Bridging two established programs at MIT—one known for inventing alternate technical futures, the other for identifying the cultural and social potential of media change—the Center for Civic Media is a joint effort between the MIT Media Lab and the MIT Comparative Media Studies/Writing program. It is made possible by funding from:
- The John S. and James L. Knight Foundation: $10,788,500 since 2007; download a PDF of our Knight Foundation proposal
- The Ford Foundation: $550,000 since 2013
- The Open Society Foundations: $600,000 since 2013
- The Bulova-Stetson Foundation: $5,000 in 2012
Defining Civic Media
We use the term civic media, rather than citizen journalism: civic media is any form of communication that strengthens the social bonds within a community or creates a strong sense of civic engagement among its residents. Civic media goes beyond news gathering and reporting. MIT researchers and students are experimenting with a variety of new civic media techniques, from technologies for protests and civil disobedience to phone-texting systems that allow instant, sophisticated votes on everyday activities. The Center amplifies the development of these technologies for community empowerment, while also serving to generate curricula and open-source frameworks for civic action.

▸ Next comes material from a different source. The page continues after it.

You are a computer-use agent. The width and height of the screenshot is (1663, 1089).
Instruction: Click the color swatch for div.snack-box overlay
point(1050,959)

Transforming civic knowledge into civic action is an essential part of democracy. As with investigative journalism, the most delicate and important information can often focus on leaders and institutions that abuse the trust of the communities they serve. By helping to provide people with the necessary skills to process, evaluate, and act upon the knowledge in circulation, civic media ensures the diversity of inputs and mutual respect necessary for democratic deliberation. Some of what emerges here looks like traditional journalism, while some moves in radical new directions.

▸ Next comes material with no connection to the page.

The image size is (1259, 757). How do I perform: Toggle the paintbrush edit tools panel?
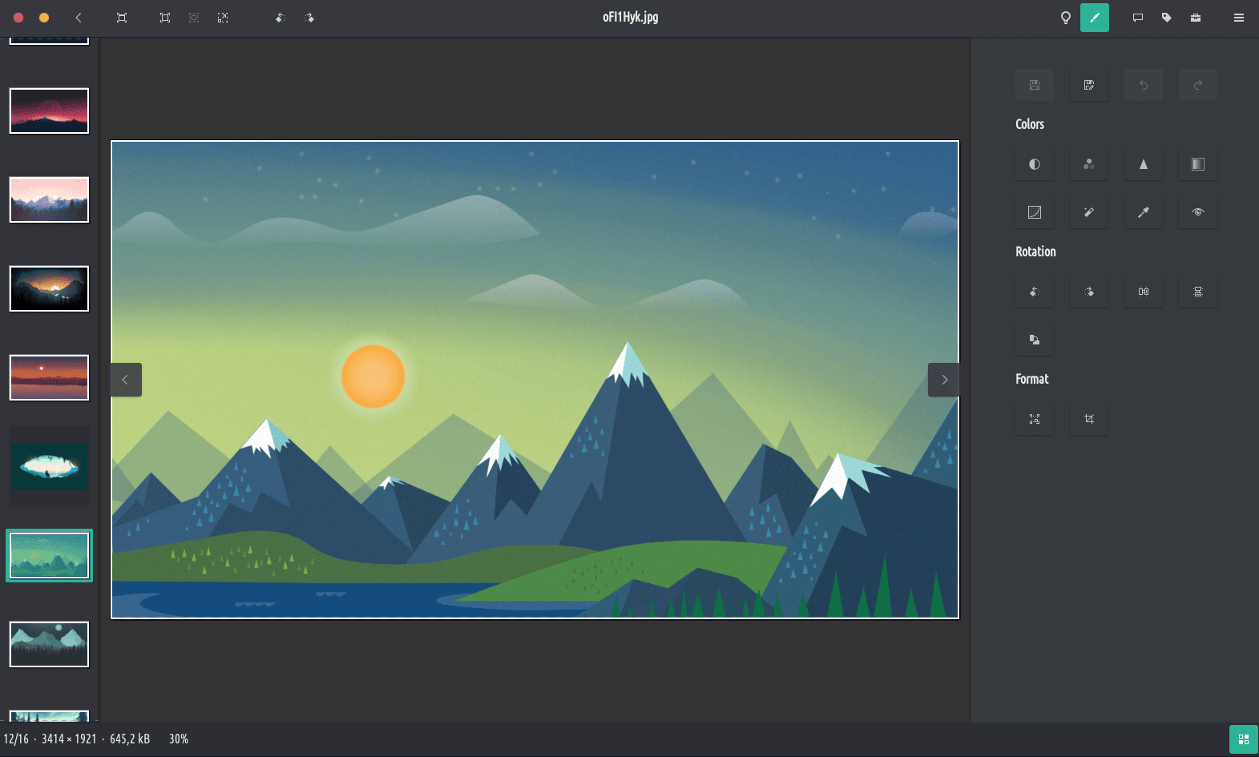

About Comparative Media Studies/Writing
From the start, CMS has been invested in understanding the ways everyday people make meaningful use of media technologies and content—both old and new—in the course of their everyday lives. Henry Jenkins, former co-director of CMS, coined the term “participatory culture” almost twenty years ago to refer to the earliest signs of the emergence of a do-it-yourself media culture. CMS promotes a philosophy of “applied humanities” research which has resulted in significant new developments in the fields of games and learning, new media literacies, consumer relations, and humanities computing.
About the Media Lab
Known around the world as a center for cutting-edge research, the Media Lab develops new technologies that will, sooner rather than later, be a part of our daily lives. A place where the future is lived, not imagined, the Lab blurs traditional boundaries between disciplines, designing technologies that empower people to express themselves and understand the world in new ways. Lab researchers are dedicated to inventing a better future, creating machines and technologies that not only augment human capabilities, but also relate to people on more “human” terms.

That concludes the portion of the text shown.